Fossile Fressmaschine
Der stärkste Beißer aller Zeiten

Mit bis zu 18 Tonnen Beißkraft schlug der Megalodon einst seine Zähne in die Beute. Der ausgestorbene Vorfahr des Weißen Hais stellt damit selbst den berüchtigten Tyrannosaurus rex in den Schatten, wie australische Wissenschaftler jetzt nachweisen konnten.

HB SYDNEY. Der gefährlichste Fleischfresser der Geschichte war ein ausgestorbener Vorfahre des Weißen Hais: Carcharodon megalodon, so der wissenschaftliche Name des Räubers, schlug seine messerscharfen Zähne mit einer Kraft von 10,8 bis 18,2 Tonnen in seine Beute. Damit war er damit bis zu sechsmal so stark wie der berüchtigte Tyrannosaurus rex (3,1 Tonnen), wie Wissenschaftler der University of New South Wales im australischen Sydney berechnet haben.

Studienleiter Steve Wroe und seinen Kollegen führten mit einem virtuellen Megalodon-Schädel einen "Crashtest" durch. Sie ließen die gewaltigen Kiefer des animierten Haies aufeinanderkrachen und beobachteten, welchem Druck die Gelenke und Muskeln maximal widerstanden.

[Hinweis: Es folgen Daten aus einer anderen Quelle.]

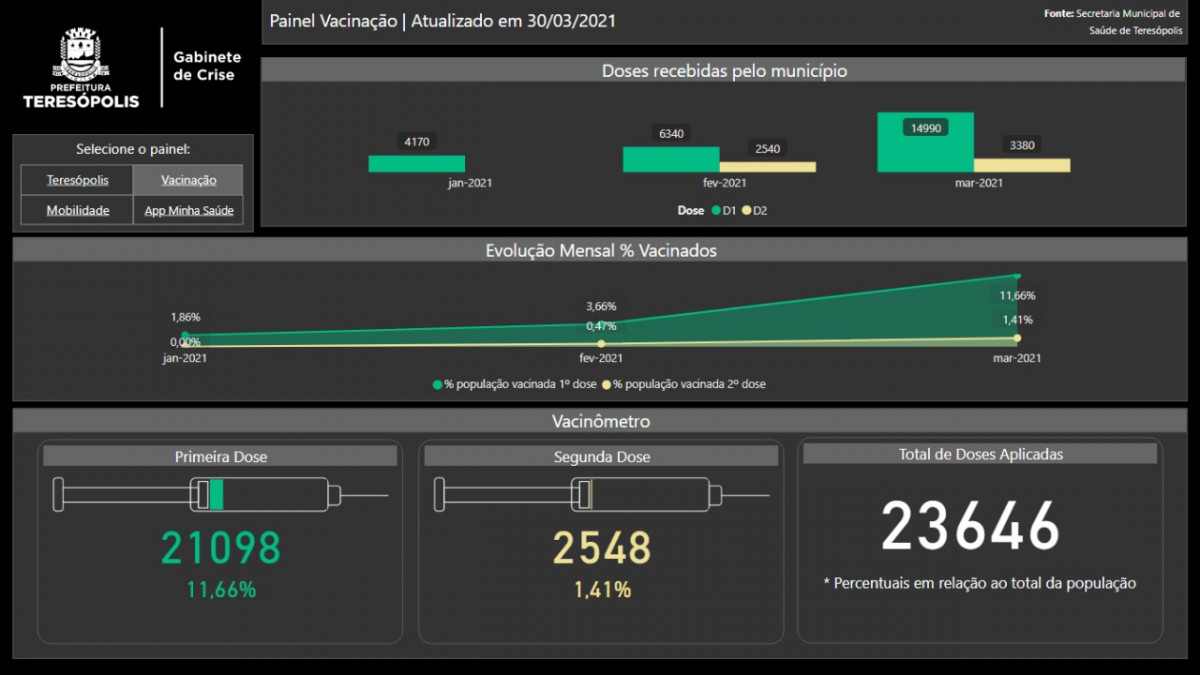Open the App Minha Saúde panel
The image size is (1200, 675).
pyautogui.click(x=188, y=211)
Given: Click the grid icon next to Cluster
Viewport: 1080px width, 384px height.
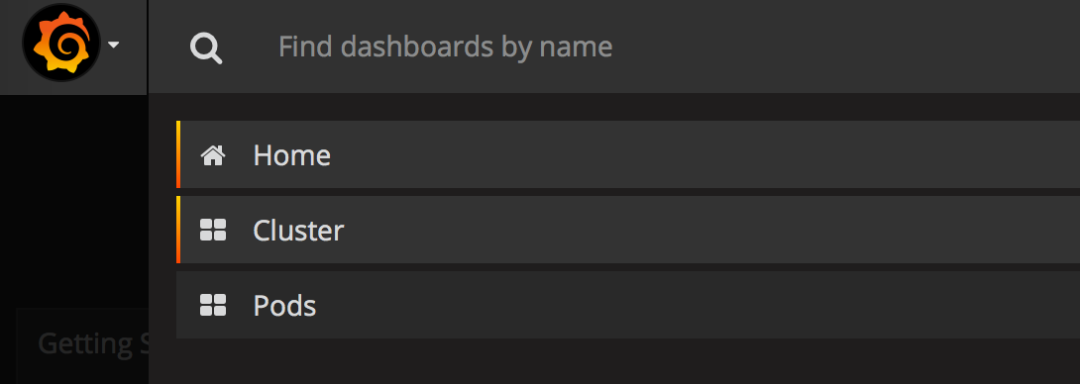Looking at the screenshot, I should [x=213, y=230].
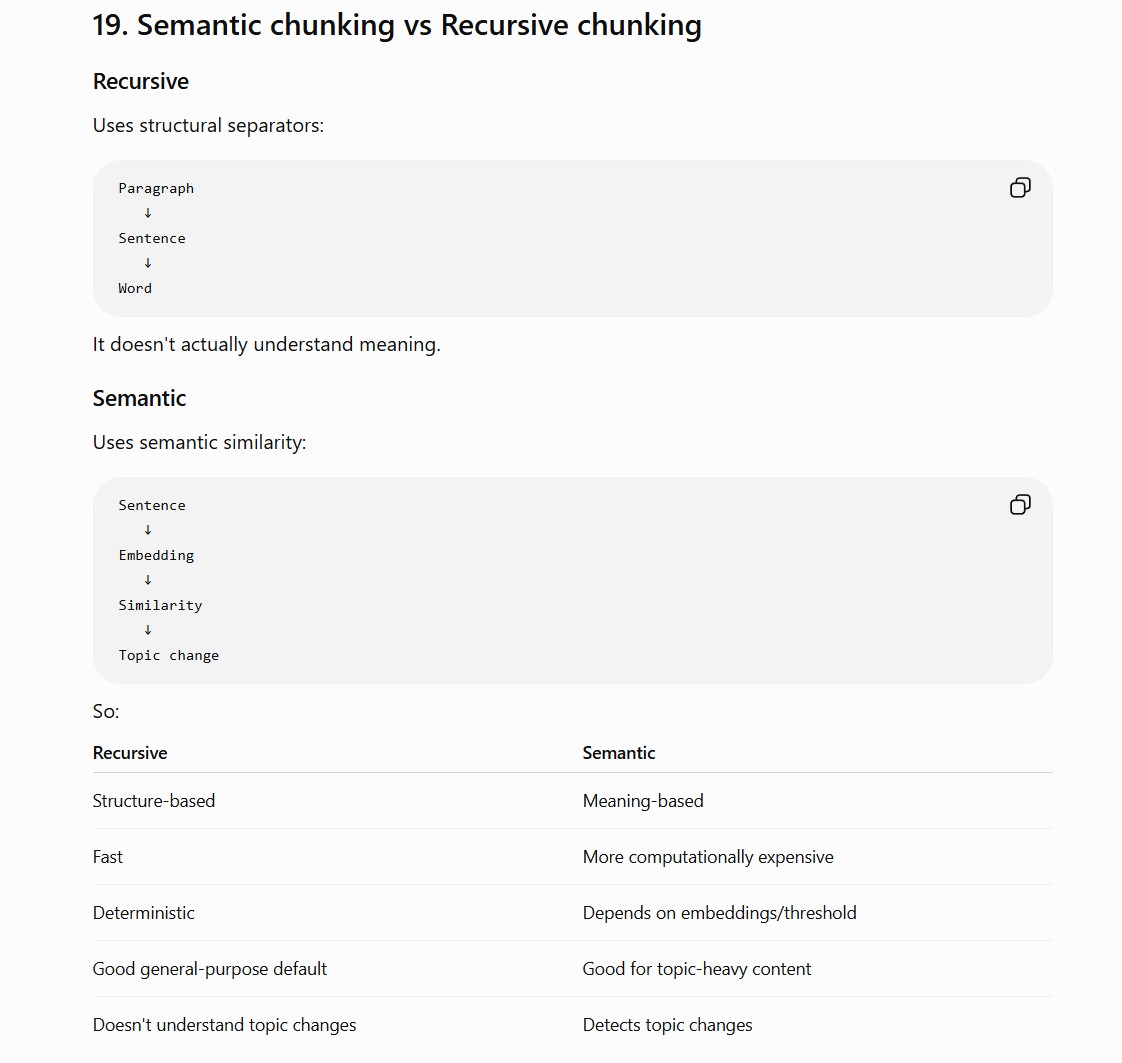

Als Vergleich diente ihnen dabei ein Computermodell, dass sie anhand eines heute lebenden Weißen Hais entwickelt hatten. Der Raubfisch besitzt laut Wroe mit bis zu 1,8 Tonnen auch heute noch die stärkste Beißkraft aller Tiere. Zum Vergleich: Ein großer afrikanischer Löwe kann etwa 560 Kilogramm Beißkraft vorweisen, während Menschen höchstens mit 80 Kilogramm zubeißen.

„Die Natur hat dieses Raubtier mit mehr als genug Beißkraft ausgestattet, um große und potenziell gefährliche Beute zu töten und zu fressen“, sagte Wroe. „Hinzu kommt, dass seine extrem scharfen, gezackten Zähne relativ wenig Kraft benötigen, um sich durch dicke Haut, Fett und Muskulatur zu schlagen.“

Wie Wroe und Kollegen weiter ausführen, weisen Fossilfunde darauf hin, dass Megalodon auch Jagd auf große Wale gemacht hat. Dabei biss es seinen Opfern zunächst den Schwanz und die Flossen ab, um sie an der Flucht zu hindern.